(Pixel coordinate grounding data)
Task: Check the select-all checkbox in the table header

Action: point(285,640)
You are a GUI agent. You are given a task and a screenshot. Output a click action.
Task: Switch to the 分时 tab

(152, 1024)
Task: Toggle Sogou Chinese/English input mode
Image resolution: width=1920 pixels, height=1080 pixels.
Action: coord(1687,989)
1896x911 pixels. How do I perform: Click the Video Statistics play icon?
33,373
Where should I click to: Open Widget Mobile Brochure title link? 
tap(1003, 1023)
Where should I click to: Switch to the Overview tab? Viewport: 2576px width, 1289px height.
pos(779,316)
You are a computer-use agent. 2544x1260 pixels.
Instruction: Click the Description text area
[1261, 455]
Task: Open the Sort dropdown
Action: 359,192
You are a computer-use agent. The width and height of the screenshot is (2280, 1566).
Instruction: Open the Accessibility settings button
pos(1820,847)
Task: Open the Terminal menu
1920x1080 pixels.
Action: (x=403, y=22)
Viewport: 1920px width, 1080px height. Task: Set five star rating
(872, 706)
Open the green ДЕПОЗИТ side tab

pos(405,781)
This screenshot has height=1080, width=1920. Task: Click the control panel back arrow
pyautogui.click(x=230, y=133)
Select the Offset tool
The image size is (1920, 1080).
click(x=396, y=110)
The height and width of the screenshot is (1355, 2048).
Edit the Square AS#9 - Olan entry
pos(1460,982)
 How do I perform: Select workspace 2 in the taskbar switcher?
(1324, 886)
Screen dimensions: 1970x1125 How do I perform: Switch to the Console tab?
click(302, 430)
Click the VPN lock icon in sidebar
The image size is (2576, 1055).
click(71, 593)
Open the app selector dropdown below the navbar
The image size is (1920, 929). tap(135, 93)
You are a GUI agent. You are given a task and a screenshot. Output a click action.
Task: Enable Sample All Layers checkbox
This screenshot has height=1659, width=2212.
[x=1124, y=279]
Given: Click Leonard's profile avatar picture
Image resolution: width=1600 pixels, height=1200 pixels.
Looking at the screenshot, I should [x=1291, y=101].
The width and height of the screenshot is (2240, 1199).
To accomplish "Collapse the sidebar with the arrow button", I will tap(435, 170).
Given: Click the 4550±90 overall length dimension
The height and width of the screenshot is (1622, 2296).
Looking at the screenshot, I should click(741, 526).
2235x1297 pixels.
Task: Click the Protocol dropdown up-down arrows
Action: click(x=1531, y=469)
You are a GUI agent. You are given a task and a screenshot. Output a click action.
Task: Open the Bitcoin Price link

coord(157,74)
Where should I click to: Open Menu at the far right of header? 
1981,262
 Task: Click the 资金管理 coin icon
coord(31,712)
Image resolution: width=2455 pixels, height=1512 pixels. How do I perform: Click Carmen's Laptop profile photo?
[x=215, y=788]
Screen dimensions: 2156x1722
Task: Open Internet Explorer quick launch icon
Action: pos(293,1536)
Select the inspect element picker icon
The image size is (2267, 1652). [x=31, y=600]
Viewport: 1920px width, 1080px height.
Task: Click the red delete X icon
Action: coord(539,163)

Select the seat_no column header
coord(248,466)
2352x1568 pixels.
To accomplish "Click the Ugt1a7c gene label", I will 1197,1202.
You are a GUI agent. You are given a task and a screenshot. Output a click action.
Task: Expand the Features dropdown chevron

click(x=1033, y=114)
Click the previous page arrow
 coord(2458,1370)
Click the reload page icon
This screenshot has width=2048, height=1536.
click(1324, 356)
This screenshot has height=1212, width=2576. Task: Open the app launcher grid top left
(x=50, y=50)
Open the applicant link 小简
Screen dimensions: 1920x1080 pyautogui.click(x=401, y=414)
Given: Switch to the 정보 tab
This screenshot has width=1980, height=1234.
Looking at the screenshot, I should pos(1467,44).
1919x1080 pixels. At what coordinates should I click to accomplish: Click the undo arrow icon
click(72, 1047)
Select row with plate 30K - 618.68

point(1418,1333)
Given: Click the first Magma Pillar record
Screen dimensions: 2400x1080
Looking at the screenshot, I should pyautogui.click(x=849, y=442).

# TASK DETAILS:
Down to the last line, return the data above exactly.

# ANSWER:
Task: Check the select-all checkbox in the table header

Action: point(285,640)
You are a GUI agent. You are given a task and a screenshot. Output a click action.
Task: Switch to the 分时 tab

(152, 1024)
Task: Toggle Sogou Chinese/English input mode
Image resolution: width=1920 pixels, height=1080 pixels.
Action: coord(1687,989)
1896x911 pixels. How do I perform: Click the Video Statistics play icon?
33,373
Where should I click to: Open Widget Mobile Brochure title link? 
tap(1003, 1023)
Where should I click to: Switch to the Overview tab? Viewport: 2576px width, 1289px height.
pos(779,316)
You are a computer-use agent. 2544x1260 pixels.
Instruction: Click the Description text area
[1261, 455]
Task: Open the Sort dropdown
Action: 359,192
You are a computer-use agent. The width and height of the screenshot is (2280, 1566).
Instruction: Open the Accessibility settings button
pos(1820,847)
Task: Open the Terminal menu
1920x1080 pixels.
Action: (x=403, y=22)
Viewport: 1920px width, 1080px height. Task: Set five star rating
(872, 706)
Open the green ДЕПОЗИТ side tab

pos(405,781)
This screenshot has height=1080, width=1920. Task: Click the control panel back arrow
pyautogui.click(x=230, y=133)
Select the Offset tool
The image size is (1920, 1080).
click(x=396, y=110)
The height and width of the screenshot is (1355, 2048).
Edit the Square AS#9 - Olan entry
pos(1460,982)
 How do I perform: Select workspace 2 in the taskbar switcher?
(1324, 886)
Screen dimensions: 1970x1125 How do I perform: Switch to the Console tab?
click(302, 430)
Click the VPN lock icon in sidebar
The image size is (2576, 1055).
click(71, 593)
Open the app selector dropdown below the navbar
The image size is (1920, 929). tap(135, 93)
You are a GUI agent. You are given a task and a screenshot. Output a click action.
Task: Enable Sample All Layers checkbox
This screenshot has height=1659, width=2212.
[x=1124, y=279]
Given: Click Leonard's profile avatar picture
Image resolution: width=1600 pixels, height=1200 pixels.
Looking at the screenshot, I should [x=1291, y=101].
The width and height of the screenshot is (2240, 1199).
To accomplish "Collapse the sidebar with the arrow button", I will tap(435, 170).
Given: Click the 4550±90 overall length dimension
The height and width of the screenshot is (1622, 2296).
Looking at the screenshot, I should click(741, 526).
2235x1297 pixels.
Task: Click the Protocol dropdown up-down arrows
Action: click(x=1531, y=469)
You are a GUI agent. You are given a task and a screenshot. Output a click action.
Task: Open the Bitcoin Price link

coord(157,74)
Where should I click to: Open Menu at the far right of header? 
1981,262
 Task: Click the 资金管理 coin icon
coord(31,712)
Image resolution: width=2455 pixels, height=1512 pixels. How do I perform: Click Carmen's Laptop profile photo?
[x=215, y=788]
Screen dimensions: 2156x1722
Task: Open Internet Explorer quick launch icon
Action: pos(293,1536)
Select the inspect element picker icon
The image size is (2267, 1652). [x=31, y=600]
Viewport: 1920px width, 1080px height.
Task: Click the red delete X icon
Action: coord(539,163)

Select the seat_no column header
coord(248,466)
2352x1568 pixels.
To accomplish "Click the Ugt1a7c gene label", I will 1197,1202.
You are a GUI agent. You are given a task and a screenshot. Output a click action.
Task: Expand the Features dropdown chevron

click(x=1033, y=114)
Click the previous page arrow
 coord(2458,1370)
Click the reload page icon
This screenshot has width=2048, height=1536.
click(1324, 356)
This screenshot has height=1212, width=2576. Task: Open the app launcher grid top left
(x=50, y=50)
Open the applicant link 小简
Screen dimensions: 1920x1080 pyautogui.click(x=401, y=414)
Given: Switch to the 정보 tab
This screenshot has width=1980, height=1234.
Looking at the screenshot, I should pos(1467,44).
1919x1080 pixels. At what coordinates should I click to accomplish: Click the undo arrow icon
click(72, 1047)
Select row with plate 30K - 618.68

point(1418,1333)
Given: Click the first Magma Pillar record
Screen dimensions: 2400x1080
Looking at the screenshot, I should pyautogui.click(x=849, y=442).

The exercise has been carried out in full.